[Start Document excerpt]

But when making threshold for values we have seen at least 5 times, it produces one-hot vector of dimension 17, which is significantly smaller.

ExtractCategorical(keys(filter(kv->kv[2]>=5, entry.counts)))("aaaaa")

17×1 ArrayNode{MaybeHotMatrix{Union{Missing, UInt32}, Int64, Union{Missing, Bool}}, Nothing}:
   ⋅  
   ⋅  
   ⋅  
   ⋅  
   ⋅  
   ⋅  
   ⋅  
   ⋅  
   ⋅  
  true
   ⋅  
   ⋅  
   ⋅  
   ⋅  
   ⋅  
   ⋅  
   ⋅

For training, the latter approach may be beneficial, because the number of weights will be significantly lower.

Difference between unknown and missing value

Note that there is semantic difference between unknown and missing value. For unknown value, special dimension is trained. For the missing one, it's similar, every time missing value is encountered in specific layer, the neural network contains vector it trains instead and which is used as an output in case of missing observation. This allows the model to distinguish between missing values (e.g. when the key in dict is not present, the value under that key is tretated as missing) and unknown, previously unseen values.

Array (Lists / Sets)

struct ExtractArray{T}
	item::T
end

Converts an array of values to a Mill.BagNode with items converted by item. The entire array is assumed to be a single bag. The BagNode contains data in field data and information about bags in bags field.

sc = ExtractArray(ExtractCategorical(["A","B","C"]))
sc(["A","B","C","D"])

BagNode  # 1 obs, 88 bytes
  ╰── ArrayNode(4×4 MaybeHotMatrix with Union{Missing, Bool} elements)  # 4 obs, 92 bytes

Empty arrays are represented as an empty bag.

sc([])

BagNode  # 1 obs, 88 bytes
  ╰── ArrayNode(4×0 MaybeHotMatrix with Union{Missing, Bool} elements)  # 0 obs, 72 bytes

the information about bags themselves is seen here

sc([]).bags

AlignedBags{Int64}(UnitRange{Int64}[0:-1])

[End Document excerpt]
[Start Source excerpt]

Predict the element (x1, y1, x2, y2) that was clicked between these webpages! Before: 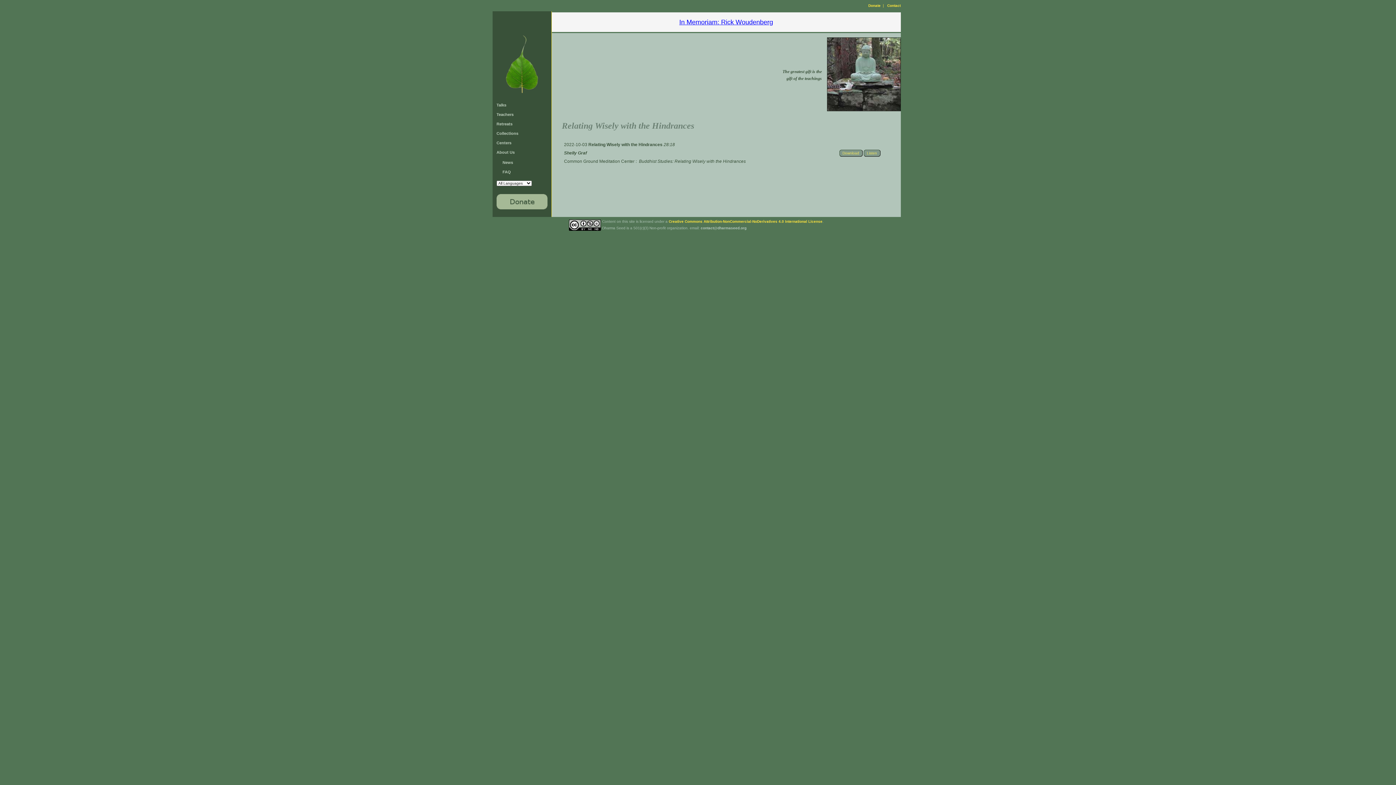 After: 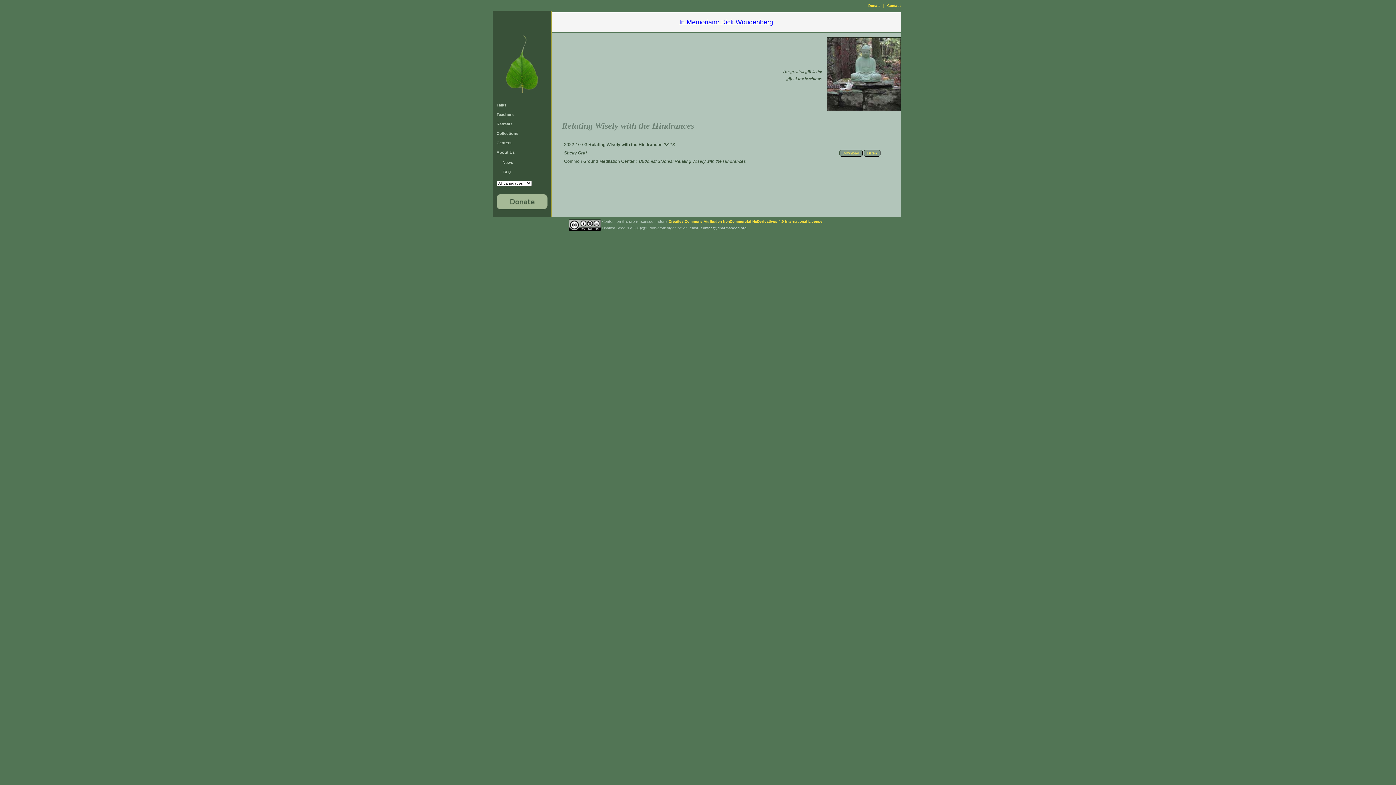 Action: label: contact@dharmaseed.org bbox: (700, 226, 746, 230)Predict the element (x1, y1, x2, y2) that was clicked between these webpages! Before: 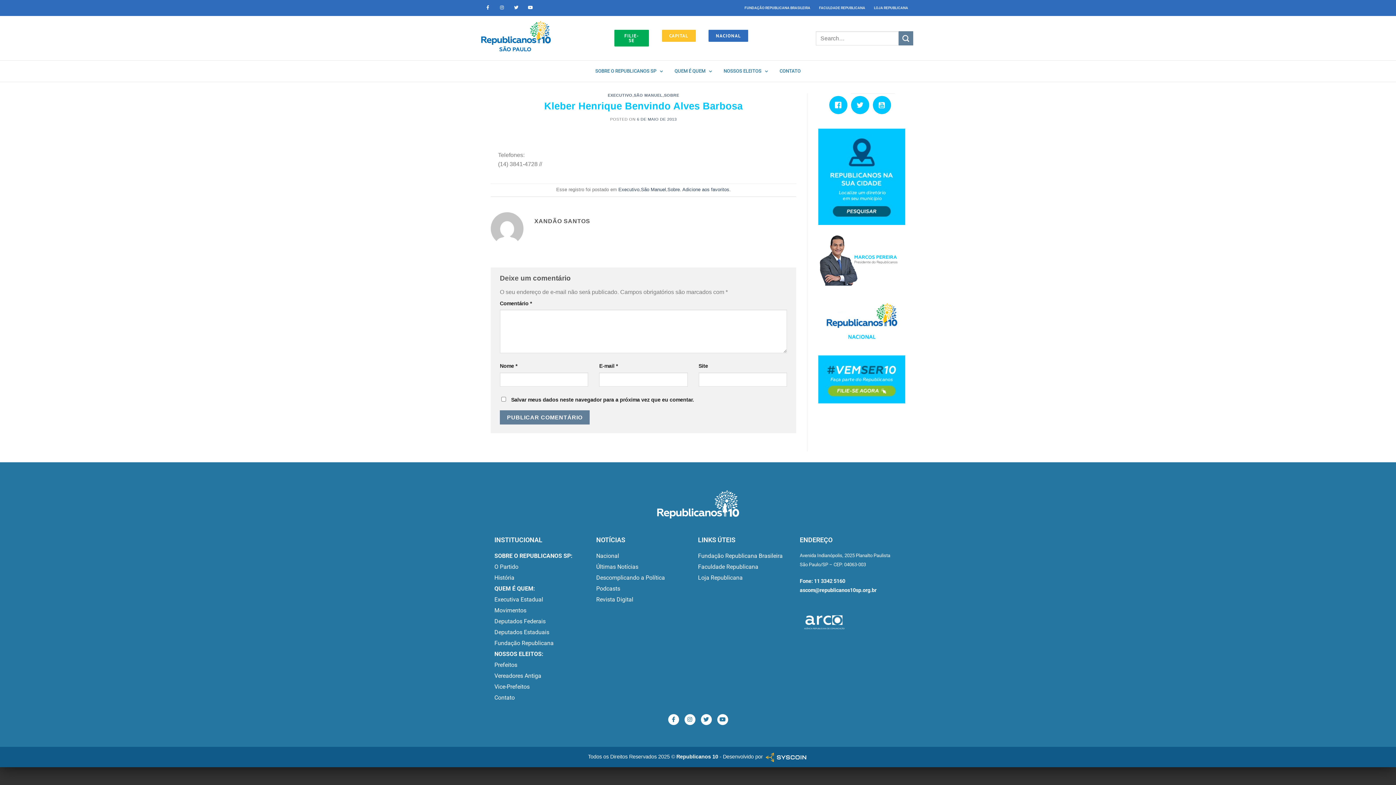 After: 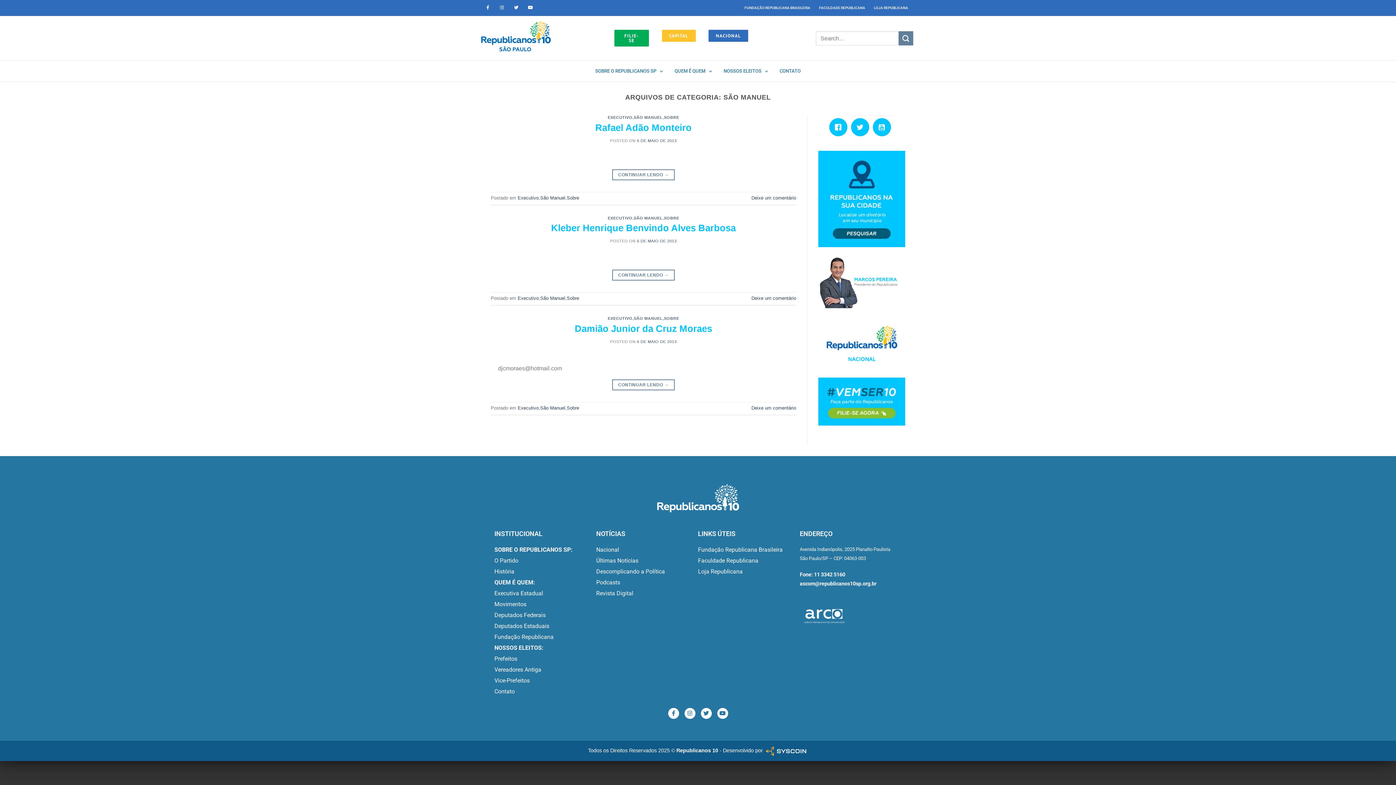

[End Source excerpt]

### What you will do
a) From the extractor documentation excerpt, extract the passage that begins at the words "Converts an array" and stops after the words "an empty bag.".
b) In the extractor documentation excerpt, how are empty arrays represented?
c) Carry on writing the extractor documentation excerpt, starting after its final line.
The lines are separate material, unrelated to the extractor documentation excerpt.

### Results of the exercise
a)
Converts an array of values to a Mill.BagNode with items converted by item. The entire array is assumed to be a single bag. The BagNode contains data in field data and information about bags in bags field.

sc = ExtractArray(ExtractCategorical(["A","B","C"]))
sc(["A","B","C","D"])

BagNode  # 1 obs, 88 bytes
  ╰── ArrayNode(4×4 MaybeHotMatrix with Union{Missing, Bool} elements)  # 4 obs, 92 bytes

Empty arrays are represented as an empty bag.

b) As an empty bag.

c)
The data of empty bag can be either missing or a empty sample, which is more convenient as it makes all samples of the same type, which is nicer to AD. This behavior is controlled by Mill.emptyismissing. The extractor of a BagNode can signal to child extractors to extract a sample with zero observations using a special singleton JsonGrinder.extractempty. For example

Mill.emptyismissing!(true)
sc([]).data

missing

Mill.emptyismissing!(false)
sc([]).data

4×0 ArrayNode{MaybeHotMatrix{Union{Missing, UInt32}, Int64, Union{Missing, Bool}}, Nothing}

Storing input is delegated to leaf extractors, so metadata of bag itself are empty

sc(["A","B","C","D"], store_input=true).metadata

but metadata of underlying ArrayNode contain inputs.

sc(["A","B","C","D"], store_input=true).data.metadata

4-element Vector{String}:
 "A"
 "B"
 "C"
 "D"

In case of empty arrays, input is stored in metadata of BagNode itself, because there might not be any underlying ArrayNode.

sc([], store_input=true).metadata

1-element Vector{Vector{Any}}:
 []

Dict

struct ExtractDict{S} <: AbstractExtractor
	dict::S
end

Extracts all items in dict and return them as a ProductNode. Key in dict corresponds to keys in JSON.

ex = ExtractDict(Dict(:a => ExtractScalar(),
	:b => ExtractString(),
	:c => ExtractCategorical(["A","B"]),
	:d => ExtractArray(ExtractString())))
ex(Dict(:a => "1",
	:b => "Hello",
	:c => "A",
	:d => ["Hello", "world"]))

ProductNode  # 1 obs, 96 bytes
  ├── a: ArrayNode(1×1 Array with Union{Missing, Float32} elements)  # 1 obs, 53 bytes
  ├── b: ArrayNode(2053×1 NGramMatrix with Union{Missing, Int64} elements)  # 1 obs, 125 bytes
  ├── d: BagNode  # 1 obs, 104 bytes
  │        ╰── ArrayNode(2053×2 NGramMatrix with Union{Missing, Int64} elements)  # 2 obs, 146 bytes
  ╰── c: ArrayNode(3×1 MaybeHotMatrix with Union{Missing, Bool} elements)  # 1 obs, 77 bytes

Missing keys are replaced by missing and handled by child extractors.

ex(Dict(:a => "1",
	:c => "A"))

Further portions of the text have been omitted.